Keep the lines of communication open, and know that an unfamiliar environment, invasive tests, surgery and medications can cause behavioral expressions such as confusion, anxiety or agitation. In those cases, try to keep the affected individual as calm as possible, providing comforting touch therapy, favorite snacks, soothing music or favorite rituals and/or activities.

During this COVID-19 time when hospitals are full, a planned hospital stay may be postponed to a later date. Hospitals continue to update appointment and visitor policies to comply with the state Department of Health for the protection of the patients, visitors and employees, so it helps to visit the hospital’s website for all its regulations and guidelines.
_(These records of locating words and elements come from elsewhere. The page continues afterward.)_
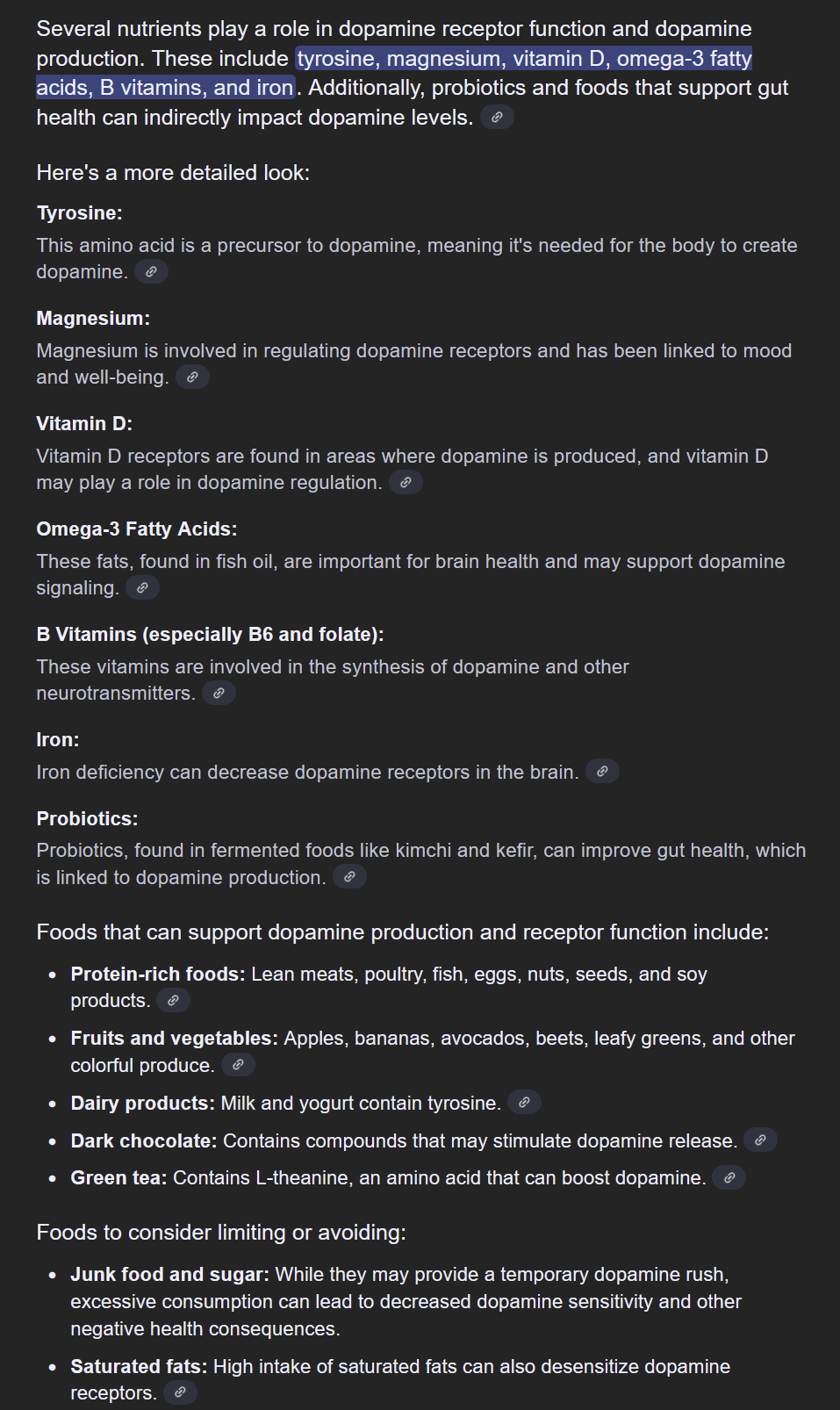Screen dimensions: 840x1410
Task: Click the 'Junk food and sugar:' bold label
Action: (x=169, y=1274)
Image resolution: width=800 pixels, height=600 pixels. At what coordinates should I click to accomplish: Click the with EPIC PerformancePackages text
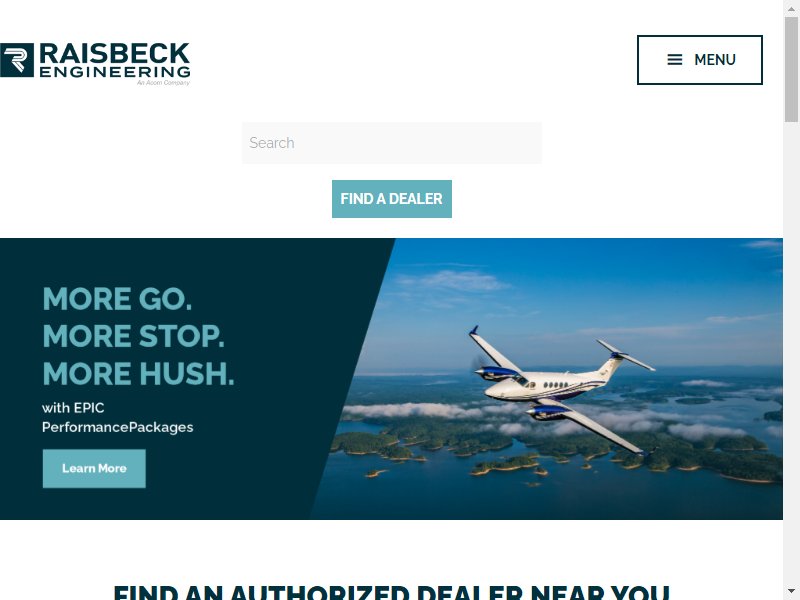(x=117, y=417)
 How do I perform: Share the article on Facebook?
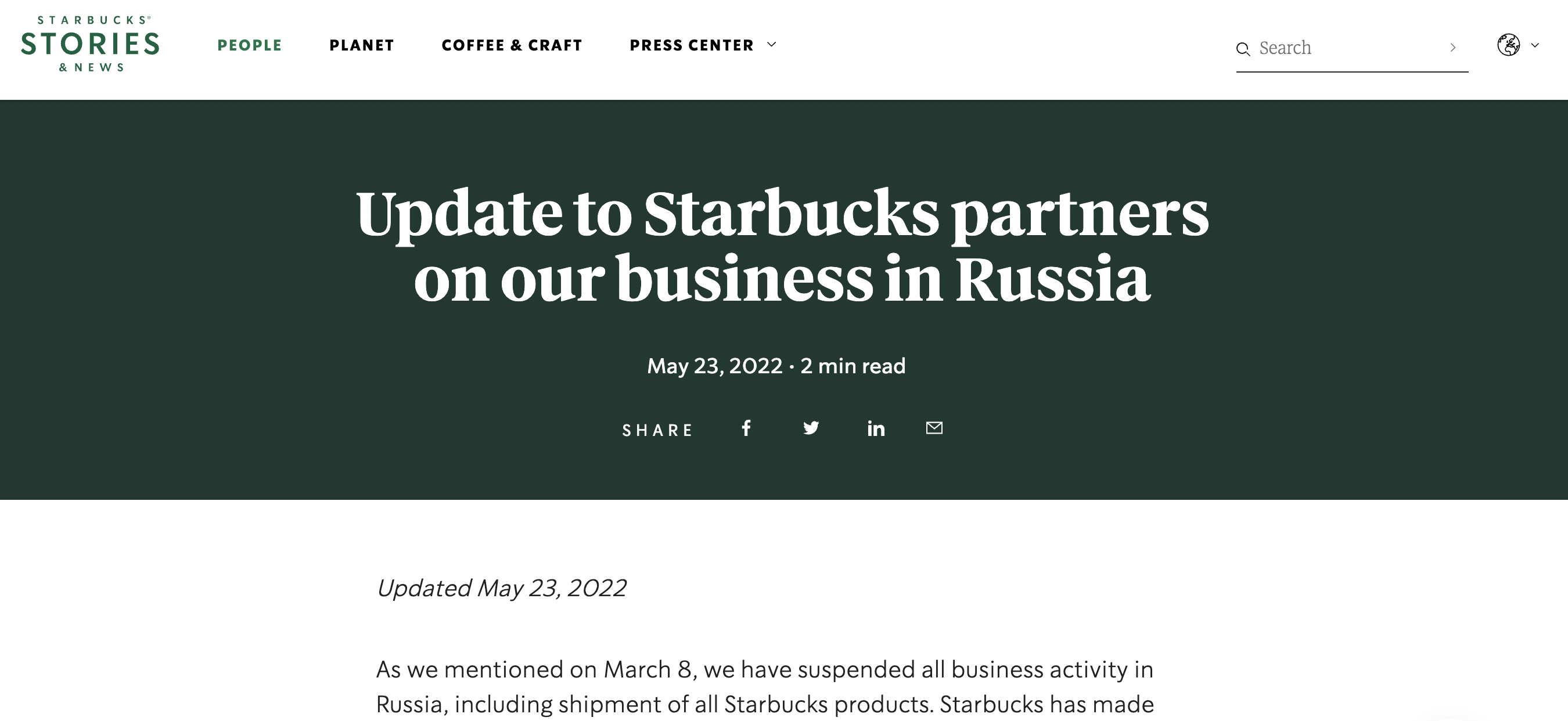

In emergencies, if it is at all possible to contact the doctor first, do so. If the doctor advises that the individual needs hospital-level care, proceed accordingly. It may be that he or she can be treated at an after-hours clinic or other healthcare facility.

COVID-19 precautions are such that patients and visitors are required to wear face masks and typically only one person is allowed to accompany the patient to the hospital. For more information on hospitalization during COVID-19, visit coronavirus.gov.

Once discharged, make sure there is a plan in place for follow-up care.